(Stored data entries)
▼▼▼

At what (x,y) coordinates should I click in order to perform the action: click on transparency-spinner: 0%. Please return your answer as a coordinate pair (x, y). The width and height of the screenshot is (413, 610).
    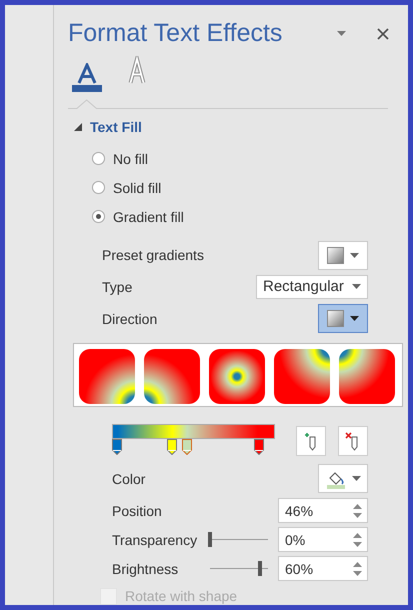
    Looking at the image, I should click on (323, 540).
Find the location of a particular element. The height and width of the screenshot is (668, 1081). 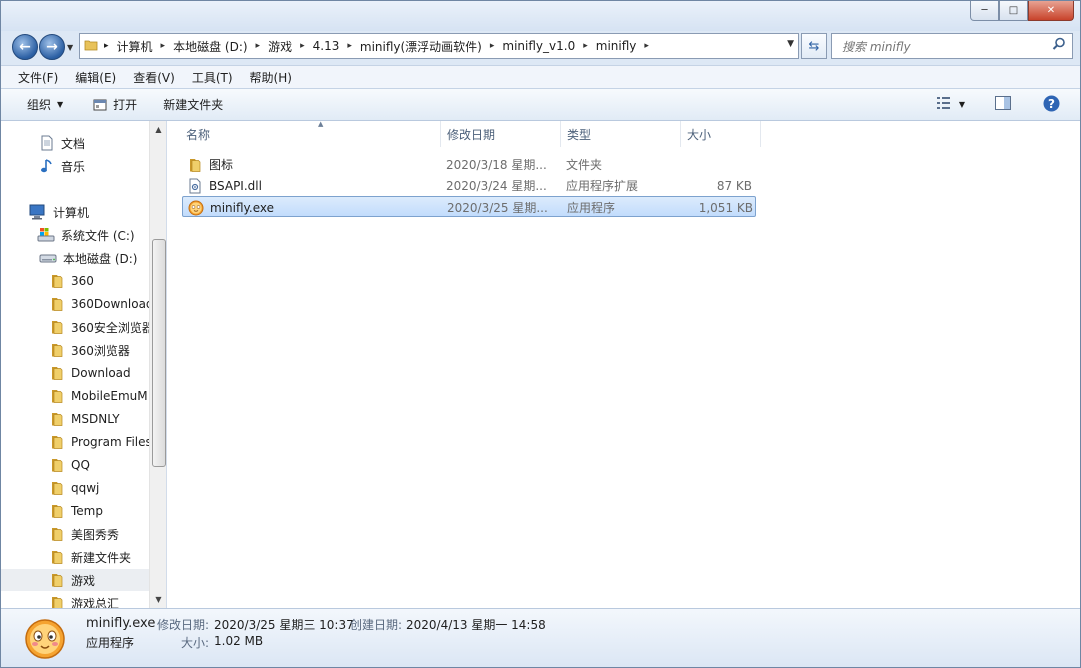

nav-item: 新建文件夹 is located at coordinates (75, 557).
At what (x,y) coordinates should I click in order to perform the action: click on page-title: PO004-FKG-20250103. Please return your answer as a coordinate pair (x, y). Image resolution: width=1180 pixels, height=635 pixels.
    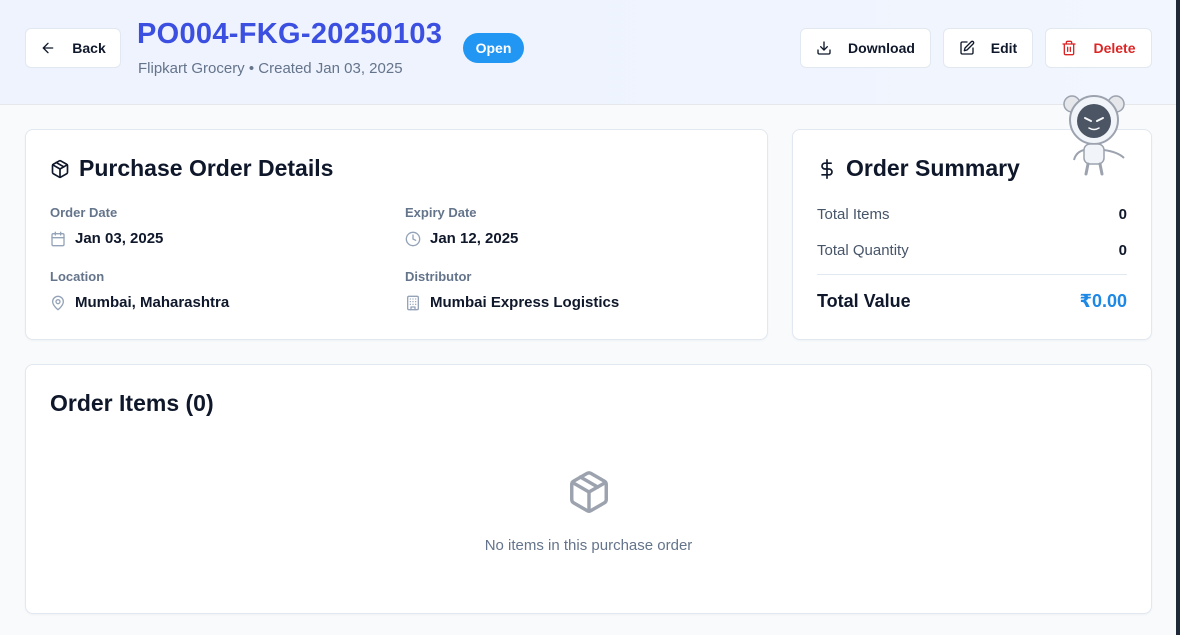
    Looking at the image, I should click on (290, 34).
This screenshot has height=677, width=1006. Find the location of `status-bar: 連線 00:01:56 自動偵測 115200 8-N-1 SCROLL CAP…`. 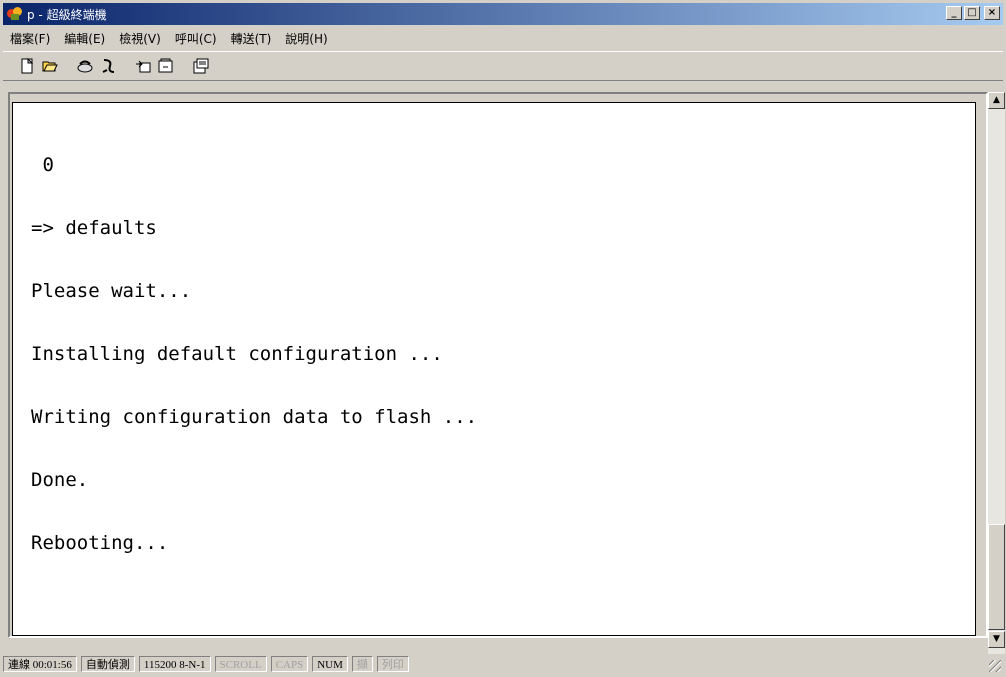

status-bar: 連線 00:01:56 自動偵測 115200 8-N-1 SCROLL CAP… is located at coordinates (503, 664).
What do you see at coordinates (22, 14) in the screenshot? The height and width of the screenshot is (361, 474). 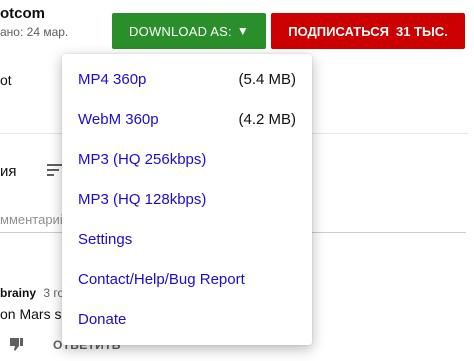 I see `channel-name: otcom` at bounding box center [22, 14].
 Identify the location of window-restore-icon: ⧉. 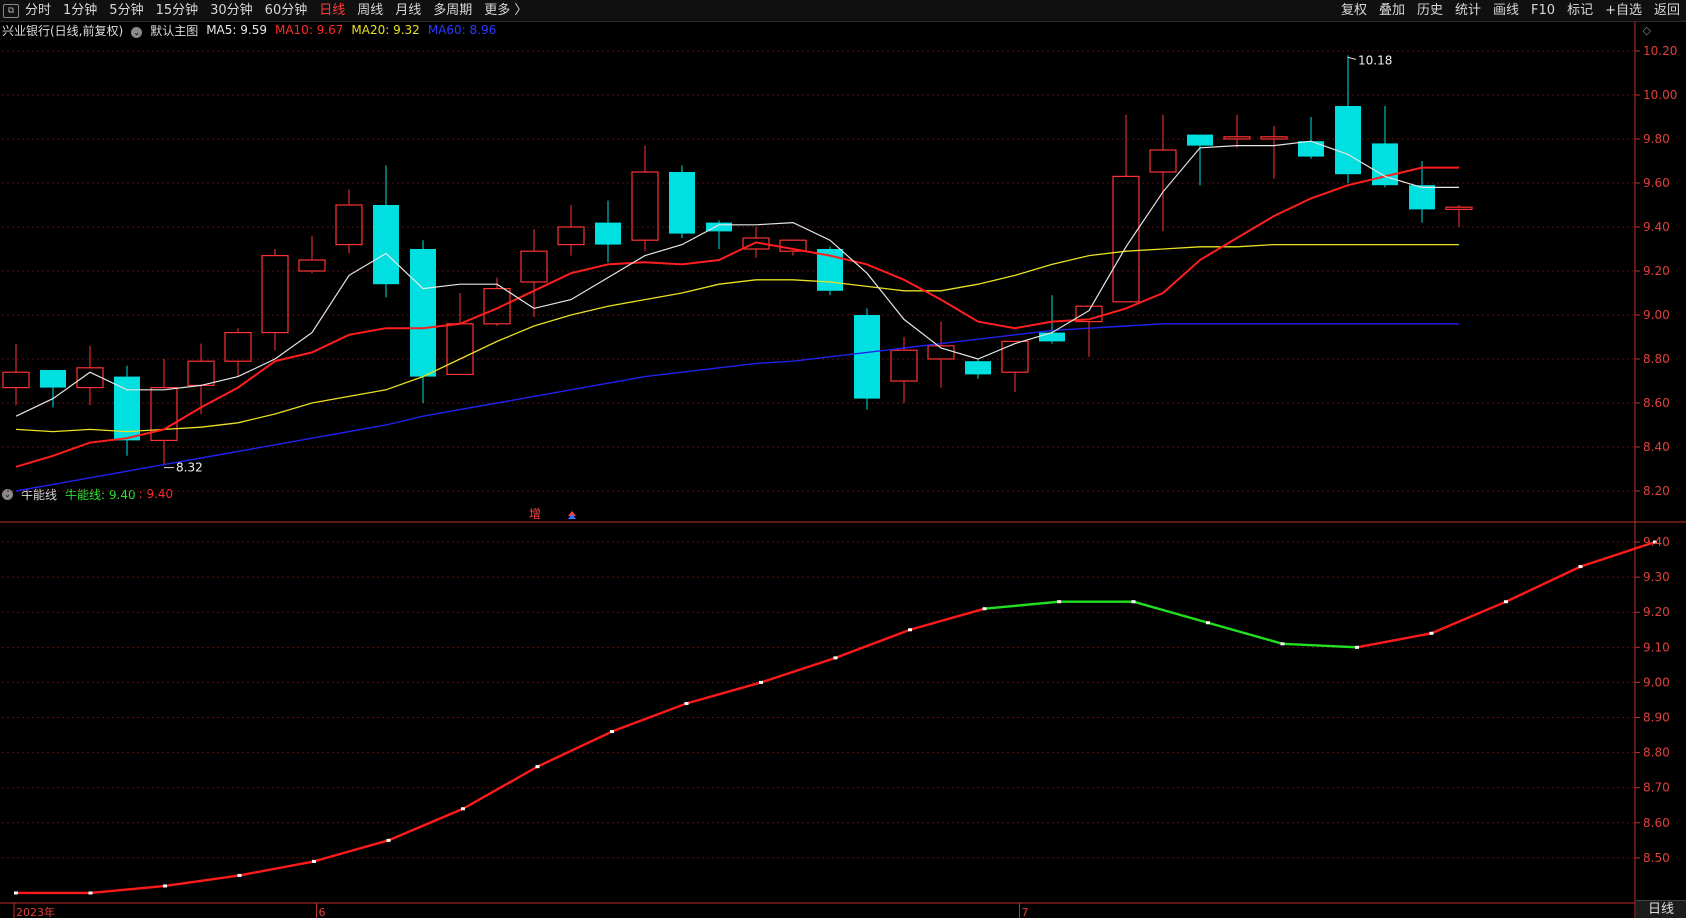
(11, 10).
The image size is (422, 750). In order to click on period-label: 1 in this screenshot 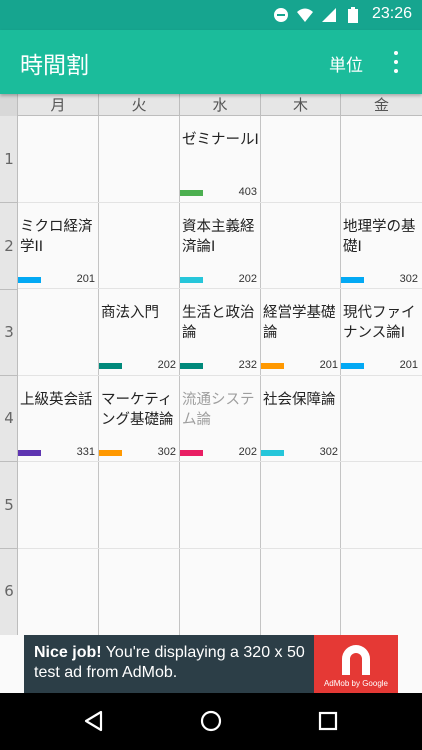, I will do `click(9, 160)`.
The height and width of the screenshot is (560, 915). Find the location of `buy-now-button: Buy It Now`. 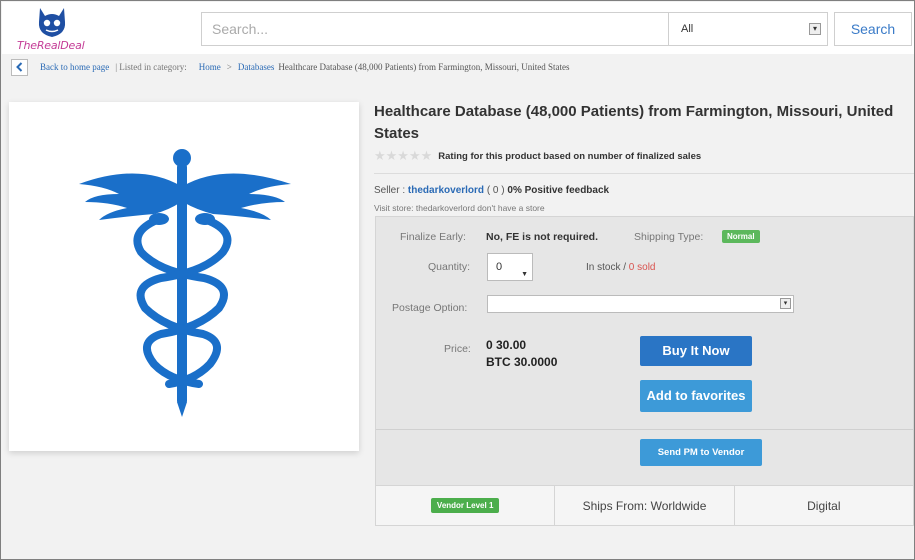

▲▲▲

> _PROBLEM TO WORK ON_
Rewrite the lines from the one containing "Find the location of a" through the one containing "Looking at the image, I should click on (290, 34).", inclusive, swapping "screenshot" for "screen capture" and keeping everything else the same. Leave the pictures out.

> _EXERCISE SOLUTION_
Find the location of a particular element. The height and width of the screen capture is (668, 1081). 

nav-item: 新建文件夹 is located at coordinates (75, 557).
At what (x,y) coordinates should I click in order to perform the action: click on page-title: PO004-FKG-20250103. Please return your answer as a coordinate pair (x, y). Image resolution: width=1180 pixels, height=635 pixels.
    Looking at the image, I should click on (290, 34).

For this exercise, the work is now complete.